=== Required tasks ===
(A) Copy the part of the Alzheimer's text starting at "What is Alzheimer’s" and ending at "ones grow older.".
(B) Go on with the Alzheimer's text from the point where it stops.

Normal aging usually brings with it many changes and challenges. Declines in memory and daily functioning can be typical. However, some seniors show more significant changes in memory and functioning, and many start to worry that the changes they are experiencing could be signs of dementia or Alzheimer's disease. Warning signs of Alzheimer’s can include difficulty planning and solving problems, challenges with familiar tasks, confusion about time and place, trouble with visual images, having trouble with words when speaking or writing, and frequently misplacing items. Whether you are living with Alzheimer’s or caring for a loved one with this disease, online therapy can be a valuable tool to help you cope and maintain good mental health.
What is Alzheimer’s disease? Alzheimer’s disease is generally defined as a specific type of dementia, as well as the most common kind. It typically starts slowly, affecting one’s cognitive function, and worsens over time. Eventually, the individual may have trouble carrying out everyday tasks and need a caregiver in order to get their basic needs met. Below are various signs and symptoms of Alzheimer’s Disease to watch for as you and your loved ones grow older.

=== Data records ===
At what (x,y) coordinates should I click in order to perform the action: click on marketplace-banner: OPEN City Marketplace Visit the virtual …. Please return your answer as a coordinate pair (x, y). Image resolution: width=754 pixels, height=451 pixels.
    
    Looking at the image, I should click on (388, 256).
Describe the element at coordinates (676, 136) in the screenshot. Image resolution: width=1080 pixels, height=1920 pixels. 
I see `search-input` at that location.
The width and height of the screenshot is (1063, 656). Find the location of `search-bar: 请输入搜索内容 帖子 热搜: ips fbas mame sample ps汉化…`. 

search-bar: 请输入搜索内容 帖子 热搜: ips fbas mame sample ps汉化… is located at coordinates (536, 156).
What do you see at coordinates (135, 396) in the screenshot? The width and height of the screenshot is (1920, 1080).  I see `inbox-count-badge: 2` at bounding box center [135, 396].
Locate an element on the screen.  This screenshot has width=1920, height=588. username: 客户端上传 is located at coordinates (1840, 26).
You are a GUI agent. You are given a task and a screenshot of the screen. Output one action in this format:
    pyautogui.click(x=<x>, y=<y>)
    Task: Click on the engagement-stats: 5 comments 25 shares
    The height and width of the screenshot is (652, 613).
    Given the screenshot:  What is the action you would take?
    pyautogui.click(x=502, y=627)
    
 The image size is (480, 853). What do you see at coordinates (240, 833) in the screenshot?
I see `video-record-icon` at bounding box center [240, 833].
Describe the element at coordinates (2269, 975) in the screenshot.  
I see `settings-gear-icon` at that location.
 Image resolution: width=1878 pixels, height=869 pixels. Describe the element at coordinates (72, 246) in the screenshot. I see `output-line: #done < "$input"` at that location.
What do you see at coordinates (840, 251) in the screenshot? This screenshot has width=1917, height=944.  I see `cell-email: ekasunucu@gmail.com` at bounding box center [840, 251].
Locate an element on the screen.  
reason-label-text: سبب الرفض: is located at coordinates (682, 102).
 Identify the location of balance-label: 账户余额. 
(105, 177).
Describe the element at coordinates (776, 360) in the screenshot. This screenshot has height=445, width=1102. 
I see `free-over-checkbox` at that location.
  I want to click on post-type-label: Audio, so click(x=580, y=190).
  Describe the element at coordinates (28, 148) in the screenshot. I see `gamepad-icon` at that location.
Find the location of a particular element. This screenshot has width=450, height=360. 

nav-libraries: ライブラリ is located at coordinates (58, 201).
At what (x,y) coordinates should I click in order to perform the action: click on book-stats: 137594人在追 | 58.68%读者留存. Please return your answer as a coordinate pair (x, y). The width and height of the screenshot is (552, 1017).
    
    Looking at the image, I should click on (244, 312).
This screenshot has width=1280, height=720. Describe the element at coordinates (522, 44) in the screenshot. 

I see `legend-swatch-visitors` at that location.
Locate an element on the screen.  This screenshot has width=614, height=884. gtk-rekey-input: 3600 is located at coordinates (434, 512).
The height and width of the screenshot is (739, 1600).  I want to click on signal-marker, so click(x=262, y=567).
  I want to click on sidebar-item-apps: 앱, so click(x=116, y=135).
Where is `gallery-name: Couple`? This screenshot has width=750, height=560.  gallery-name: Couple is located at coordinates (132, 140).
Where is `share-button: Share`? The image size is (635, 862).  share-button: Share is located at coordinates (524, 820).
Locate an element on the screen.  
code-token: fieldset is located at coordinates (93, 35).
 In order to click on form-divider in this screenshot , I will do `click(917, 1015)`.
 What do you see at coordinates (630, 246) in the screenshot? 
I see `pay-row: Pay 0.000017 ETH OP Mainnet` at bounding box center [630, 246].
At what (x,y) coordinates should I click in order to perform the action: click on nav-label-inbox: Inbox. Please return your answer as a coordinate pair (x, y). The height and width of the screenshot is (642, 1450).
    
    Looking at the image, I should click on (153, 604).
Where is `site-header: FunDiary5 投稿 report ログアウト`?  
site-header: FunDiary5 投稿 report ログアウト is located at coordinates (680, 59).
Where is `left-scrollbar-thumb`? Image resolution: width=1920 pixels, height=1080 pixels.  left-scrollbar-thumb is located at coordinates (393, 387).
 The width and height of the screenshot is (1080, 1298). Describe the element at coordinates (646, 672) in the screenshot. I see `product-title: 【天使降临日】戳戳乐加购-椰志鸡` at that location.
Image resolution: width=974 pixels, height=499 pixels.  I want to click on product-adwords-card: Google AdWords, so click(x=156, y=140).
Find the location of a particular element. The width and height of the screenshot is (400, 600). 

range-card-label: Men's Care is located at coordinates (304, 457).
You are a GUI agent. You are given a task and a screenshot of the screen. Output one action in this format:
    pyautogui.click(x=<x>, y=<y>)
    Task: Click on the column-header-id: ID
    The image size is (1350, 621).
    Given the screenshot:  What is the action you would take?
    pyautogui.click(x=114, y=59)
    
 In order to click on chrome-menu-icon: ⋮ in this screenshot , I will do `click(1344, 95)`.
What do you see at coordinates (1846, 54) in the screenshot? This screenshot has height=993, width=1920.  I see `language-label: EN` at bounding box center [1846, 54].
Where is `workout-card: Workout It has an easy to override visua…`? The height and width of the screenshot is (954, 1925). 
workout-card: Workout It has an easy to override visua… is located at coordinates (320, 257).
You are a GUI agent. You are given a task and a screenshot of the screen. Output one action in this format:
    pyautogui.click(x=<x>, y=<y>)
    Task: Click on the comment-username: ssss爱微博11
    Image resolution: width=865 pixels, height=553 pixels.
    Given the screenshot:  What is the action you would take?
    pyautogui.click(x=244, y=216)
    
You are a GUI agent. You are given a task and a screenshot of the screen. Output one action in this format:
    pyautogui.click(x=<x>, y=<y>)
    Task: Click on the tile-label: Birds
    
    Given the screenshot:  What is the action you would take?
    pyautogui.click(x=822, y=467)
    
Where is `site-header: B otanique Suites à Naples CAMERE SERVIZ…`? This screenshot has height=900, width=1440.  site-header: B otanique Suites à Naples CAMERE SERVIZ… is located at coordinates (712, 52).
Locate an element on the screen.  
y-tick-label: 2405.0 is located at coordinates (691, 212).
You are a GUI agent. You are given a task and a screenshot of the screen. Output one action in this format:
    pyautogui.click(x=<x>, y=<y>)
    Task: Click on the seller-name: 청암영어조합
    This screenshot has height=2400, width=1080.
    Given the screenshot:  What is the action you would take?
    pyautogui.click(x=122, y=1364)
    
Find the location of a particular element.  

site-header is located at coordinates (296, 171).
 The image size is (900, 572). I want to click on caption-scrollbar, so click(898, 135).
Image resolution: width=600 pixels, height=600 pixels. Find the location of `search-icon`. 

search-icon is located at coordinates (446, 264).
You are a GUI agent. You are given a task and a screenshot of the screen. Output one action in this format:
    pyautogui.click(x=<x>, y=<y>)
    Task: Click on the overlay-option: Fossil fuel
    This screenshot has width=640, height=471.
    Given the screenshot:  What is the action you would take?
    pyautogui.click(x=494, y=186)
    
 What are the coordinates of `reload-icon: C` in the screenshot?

=== Responses in order ===
(A)
What is Alzheimer’s disease? Alzheimer’s disease is generally defined as a specific type of dementia, as well as the most common kind. It typically starts slowly, affecting one’s cognitive function, and worsens over time. Eventually, the individual may have trouble carrying out everyday tasks and need a caregiver in order to get their basic needs met. Below are various signs and symptoms of Alzheimer’s Disease to watch for as you and your loved ones grow older.

(B)
Memory Loss That Starts To Disrupt Your Life
As people age, it can be inevitable that there will be some decline in memory. Typical age-rated memory and cognitive changes can include sometimes forgetting information and then remembering it later. Alzheimer's may be suspected when there are more frequent and severe incidents of memory loss, including forgetting information that was recently learned. Someone developing early Alzheimer's symptoms may have a difficult time remembering important information, such as dates or significant events, and may need to have the information repeated time and again.
Difficulty With Planning Or Solving Problems
Anyone can face challenges when making plans or solving problems. Some tend to be naturally more inclined to possess these abilities, while others may have always faced some challenges. There can also be general age-related changes that occur in these areas due to changes in the brain. However, more significant declines in the ability to develop and follow through with a plan could suggest Alzheimer's disease. For example, someone in the early stages of the disease may have a difficult time following a recipe or managing bills. It may also be more difficult to concentrate, and it may take longer to complete new tasks than it typically would have.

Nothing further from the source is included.